Target position records:
## Start

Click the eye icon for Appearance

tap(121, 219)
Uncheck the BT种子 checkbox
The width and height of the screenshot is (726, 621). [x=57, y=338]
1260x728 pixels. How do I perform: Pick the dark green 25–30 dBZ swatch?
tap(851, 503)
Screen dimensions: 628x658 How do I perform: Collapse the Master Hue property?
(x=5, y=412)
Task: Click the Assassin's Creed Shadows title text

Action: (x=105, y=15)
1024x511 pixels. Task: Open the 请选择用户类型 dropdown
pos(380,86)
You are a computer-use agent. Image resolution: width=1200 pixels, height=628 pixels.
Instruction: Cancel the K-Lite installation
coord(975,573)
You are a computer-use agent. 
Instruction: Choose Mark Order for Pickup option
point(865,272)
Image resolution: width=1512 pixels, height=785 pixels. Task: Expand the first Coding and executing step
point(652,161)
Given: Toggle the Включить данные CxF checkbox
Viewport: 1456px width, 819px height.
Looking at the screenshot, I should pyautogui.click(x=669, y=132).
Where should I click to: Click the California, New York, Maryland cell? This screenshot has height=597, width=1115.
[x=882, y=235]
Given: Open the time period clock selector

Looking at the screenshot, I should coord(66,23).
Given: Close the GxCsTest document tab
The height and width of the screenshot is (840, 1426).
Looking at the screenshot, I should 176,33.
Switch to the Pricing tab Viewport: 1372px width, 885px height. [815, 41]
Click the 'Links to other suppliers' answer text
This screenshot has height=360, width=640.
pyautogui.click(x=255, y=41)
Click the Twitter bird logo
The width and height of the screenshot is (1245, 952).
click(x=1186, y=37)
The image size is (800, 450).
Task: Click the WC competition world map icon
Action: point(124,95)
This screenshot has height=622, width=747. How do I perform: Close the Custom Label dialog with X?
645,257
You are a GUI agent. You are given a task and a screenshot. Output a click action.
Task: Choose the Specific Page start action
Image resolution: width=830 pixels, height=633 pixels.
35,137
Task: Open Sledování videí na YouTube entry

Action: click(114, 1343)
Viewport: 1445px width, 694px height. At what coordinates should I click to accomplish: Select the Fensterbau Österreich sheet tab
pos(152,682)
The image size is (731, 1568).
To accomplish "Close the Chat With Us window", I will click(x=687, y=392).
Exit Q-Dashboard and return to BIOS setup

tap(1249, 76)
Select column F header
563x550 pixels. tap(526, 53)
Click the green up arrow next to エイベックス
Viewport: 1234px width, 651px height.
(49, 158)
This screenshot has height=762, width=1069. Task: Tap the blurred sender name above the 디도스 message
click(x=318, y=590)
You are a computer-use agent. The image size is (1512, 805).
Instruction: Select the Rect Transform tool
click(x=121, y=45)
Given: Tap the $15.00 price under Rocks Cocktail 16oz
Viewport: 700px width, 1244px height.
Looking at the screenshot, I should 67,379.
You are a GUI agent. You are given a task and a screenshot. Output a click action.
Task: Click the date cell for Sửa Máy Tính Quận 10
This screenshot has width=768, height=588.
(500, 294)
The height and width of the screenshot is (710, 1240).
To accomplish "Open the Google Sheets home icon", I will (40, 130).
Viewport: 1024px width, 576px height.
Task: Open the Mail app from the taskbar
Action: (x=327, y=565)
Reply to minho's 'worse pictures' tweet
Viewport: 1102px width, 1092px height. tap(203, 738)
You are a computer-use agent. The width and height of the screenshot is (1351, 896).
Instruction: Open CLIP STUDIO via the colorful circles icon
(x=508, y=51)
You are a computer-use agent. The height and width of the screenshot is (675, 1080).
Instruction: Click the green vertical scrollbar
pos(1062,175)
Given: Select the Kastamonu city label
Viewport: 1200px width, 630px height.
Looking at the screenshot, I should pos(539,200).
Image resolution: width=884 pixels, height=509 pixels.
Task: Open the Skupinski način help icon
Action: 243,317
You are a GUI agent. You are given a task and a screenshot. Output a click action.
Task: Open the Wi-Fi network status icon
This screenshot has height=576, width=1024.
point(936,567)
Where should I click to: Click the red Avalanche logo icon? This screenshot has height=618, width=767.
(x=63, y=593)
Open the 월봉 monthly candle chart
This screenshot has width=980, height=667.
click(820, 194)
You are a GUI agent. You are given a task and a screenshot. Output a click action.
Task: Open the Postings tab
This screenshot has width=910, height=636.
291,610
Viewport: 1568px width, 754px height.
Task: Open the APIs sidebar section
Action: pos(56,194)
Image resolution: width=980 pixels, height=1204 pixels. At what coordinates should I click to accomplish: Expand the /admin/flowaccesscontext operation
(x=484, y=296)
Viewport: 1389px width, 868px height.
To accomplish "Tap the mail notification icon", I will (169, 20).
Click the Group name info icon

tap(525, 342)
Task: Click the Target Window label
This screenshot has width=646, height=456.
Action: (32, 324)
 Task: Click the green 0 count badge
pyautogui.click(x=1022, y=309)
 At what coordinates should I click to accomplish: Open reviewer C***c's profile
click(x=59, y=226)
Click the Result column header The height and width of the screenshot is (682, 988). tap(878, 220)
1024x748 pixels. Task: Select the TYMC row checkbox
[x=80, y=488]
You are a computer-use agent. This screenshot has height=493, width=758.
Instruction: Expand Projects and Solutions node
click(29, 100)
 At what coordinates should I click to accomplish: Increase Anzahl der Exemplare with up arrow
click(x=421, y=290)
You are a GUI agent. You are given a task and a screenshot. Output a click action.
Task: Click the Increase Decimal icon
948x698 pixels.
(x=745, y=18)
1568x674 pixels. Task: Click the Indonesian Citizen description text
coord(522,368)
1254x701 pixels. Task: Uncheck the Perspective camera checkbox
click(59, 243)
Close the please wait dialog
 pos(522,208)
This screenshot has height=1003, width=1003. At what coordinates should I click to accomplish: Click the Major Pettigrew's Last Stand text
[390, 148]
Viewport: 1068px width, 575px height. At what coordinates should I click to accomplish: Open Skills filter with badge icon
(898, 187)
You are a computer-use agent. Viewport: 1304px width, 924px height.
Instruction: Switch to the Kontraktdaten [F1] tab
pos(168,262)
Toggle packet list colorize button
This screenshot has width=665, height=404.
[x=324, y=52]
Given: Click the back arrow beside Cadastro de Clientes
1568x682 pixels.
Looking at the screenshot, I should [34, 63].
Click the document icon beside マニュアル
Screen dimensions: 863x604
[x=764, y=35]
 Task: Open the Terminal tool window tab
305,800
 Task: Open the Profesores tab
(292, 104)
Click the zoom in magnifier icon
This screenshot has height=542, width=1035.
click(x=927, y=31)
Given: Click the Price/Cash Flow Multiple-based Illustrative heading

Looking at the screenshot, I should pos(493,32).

## End

Stated exercise: Reproduce the entire listing above verbatim, from its first line through its last.

Solution to the problem:
Click the eye icon for Appearance

tap(121, 219)
Uncheck the BT种子 checkbox
The width and height of the screenshot is (726, 621). [x=57, y=338]
1260x728 pixels. How do I perform: Pick the dark green 25–30 dBZ swatch?
tap(851, 503)
Screen dimensions: 628x658 How do I perform: Collapse the Master Hue property?
(x=5, y=412)
Task: Click the Assassin's Creed Shadows title text

Action: (x=105, y=15)
1024x511 pixels. Task: Open the 请选择用户类型 dropdown
pos(380,86)
You are a computer-use agent. Image resolution: width=1200 pixels, height=628 pixels.
Instruction: Cancel the K-Lite installation
coord(975,573)
You are a computer-use agent. 
Instruction: Choose Mark Order for Pickup option
point(865,272)
Image resolution: width=1512 pixels, height=785 pixels. Task: Expand the first Coding and executing step
point(652,161)
Given: Toggle the Включить данные CxF checkbox
Viewport: 1456px width, 819px height.
Looking at the screenshot, I should pyautogui.click(x=669, y=132).
Where should I click to: Click the California, New York, Maryland cell? This screenshot has height=597, width=1115.
[x=882, y=235]
Given: Open the time period clock selector

Looking at the screenshot, I should coord(66,23).
Given: Close the GxCsTest document tab
The height and width of the screenshot is (840, 1426).
Looking at the screenshot, I should 176,33.
Switch to the Pricing tab Viewport: 1372px width, 885px height. [815, 41]
Click the 'Links to other suppliers' answer text
This screenshot has height=360, width=640.
pyautogui.click(x=255, y=41)
Click the Twitter bird logo
The width and height of the screenshot is (1245, 952).
click(x=1186, y=37)
The image size is (800, 450).
Task: Click the WC competition world map icon
Action: point(124,95)
This screenshot has height=622, width=747. How do I perform: Close the Custom Label dialog with X?
645,257
You are a GUI agent. You are given a task and a screenshot. Output a click action.
Task: Choose the Specific Page start action
Image resolution: width=830 pixels, height=633 pixels.
35,137
Task: Open Sledování videí na YouTube entry

Action: click(114, 1343)
Viewport: 1445px width, 694px height. At what coordinates should I click to accomplish: Select the Fensterbau Österreich sheet tab
pos(152,682)
The image size is (731, 1568).
To accomplish "Close the Chat With Us window", I will click(x=687, y=392).
Exit Q-Dashboard and return to BIOS setup

tap(1249, 76)
Select column F header
563x550 pixels. tap(526, 53)
Click the green up arrow next to エイベックス
Viewport: 1234px width, 651px height.
(49, 158)
This screenshot has height=762, width=1069. Task: Tap the blurred sender name above the 디도스 message
click(x=318, y=590)
You are a computer-use agent. The image size is (1512, 805).
Instruction: Select the Rect Transform tool
click(x=121, y=45)
Given: Tap the $15.00 price under Rocks Cocktail 16oz
Viewport: 700px width, 1244px height.
Looking at the screenshot, I should 67,379.
You are a GUI agent. You are given a task and a screenshot. Output a click action.
Task: Click the date cell for Sửa Máy Tính Quận 10
This screenshot has width=768, height=588.
(500, 294)
The height and width of the screenshot is (710, 1240).
To accomplish "Open the Google Sheets home icon", I will (40, 130).
Viewport: 1024px width, 576px height.
Task: Open the Mail app from the taskbar
Action: (x=327, y=565)
Reply to minho's 'worse pictures' tweet
Viewport: 1102px width, 1092px height. tap(203, 738)
You are a computer-use agent. The width and height of the screenshot is (1351, 896).
Instruction: Open CLIP STUDIO via the colorful circles icon
(x=508, y=51)
You are a computer-use agent. The height and width of the screenshot is (675, 1080).
Instruction: Click the green vertical scrollbar
pos(1062,175)
Given: Select the Kastamonu city label
Viewport: 1200px width, 630px height.
Looking at the screenshot, I should pos(539,200).
Image resolution: width=884 pixels, height=509 pixels.
Task: Open the Skupinski način help icon
Action: 243,317
You are a GUI agent. You are given a task and a screenshot. Output a click action.
Task: Open the Wi-Fi network status icon
This screenshot has height=576, width=1024.
point(936,567)
Where should I click to: Click the red Avalanche logo icon? This screenshot has height=618, width=767.
(x=63, y=593)
Open the 월봉 monthly candle chart
This screenshot has width=980, height=667.
click(820, 194)
You are a GUI agent. You are given a task and a screenshot. Output a click action.
Task: Open the Postings tab
This screenshot has width=910, height=636.
291,610
Viewport: 1568px width, 754px height.
Task: Open the APIs sidebar section
Action: pos(56,194)
Image resolution: width=980 pixels, height=1204 pixels. At what coordinates should I click to accomplish: Expand the /admin/flowaccesscontext operation
(x=484, y=296)
Viewport: 1389px width, 868px height.
To accomplish "Tap the mail notification icon", I will (169, 20).
Click the Group name info icon

tap(525, 342)
Task: Click the Target Window label
This screenshot has width=646, height=456.
Action: (32, 324)
 Task: Click the green 0 count badge
pyautogui.click(x=1022, y=309)
 At what coordinates should I click to accomplish: Open reviewer C***c's profile
click(x=59, y=226)
Click the Result column header The height and width of the screenshot is (682, 988). tap(878, 220)
1024x748 pixels. Task: Select the TYMC row checkbox
[x=80, y=488]
You are a computer-use agent. This screenshot has height=493, width=758.
Instruction: Expand Projects and Solutions node
click(29, 100)
 At what coordinates should I click to accomplish: Increase Anzahl der Exemplare with up arrow
click(x=421, y=290)
You are a GUI agent. You are given a task and a screenshot. Output a click action.
Task: Click the Increase Decimal icon
948x698 pixels.
(x=745, y=18)
1568x674 pixels. Task: Click the Indonesian Citizen description text
coord(522,368)
1254x701 pixels. Task: Uncheck the Perspective camera checkbox
click(59, 243)
Close the please wait dialog
 pos(522,208)
This screenshot has height=1003, width=1003. At what coordinates should I click to accomplish: Click the Major Pettigrew's Last Stand text
[390, 148]
Viewport: 1068px width, 575px height. At what coordinates should I click to accomplish: Open Skills filter with badge icon
(898, 187)
You are a computer-use agent. Viewport: 1304px width, 924px height.
Instruction: Switch to the Kontraktdaten [F1] tab
pos(168,262)
Toggle packet list colorize button
This screenshot has width=665, height=404.
[x=324, y=52]
Given: Click the back arrow beside Cadastro de Clientes
1568x682 pixels.
Looking at the screenshot, I should [34, 63].
Click the document icon beside マニュアル
Screen dimensions: 863x604
[x=764, y=35]
 Task: Open the Terminal tool window tab
305,800
 Task: Open the Profesores tab
(292, 104)
Click the zoom in magnifier icon
This screenshot has height=542, width=1035.
click(x=927, y=31)
Given: Click the Price/Cash Flow Multiple-based Illustrative heading

Looking at the screenshot, I should pos(493,32).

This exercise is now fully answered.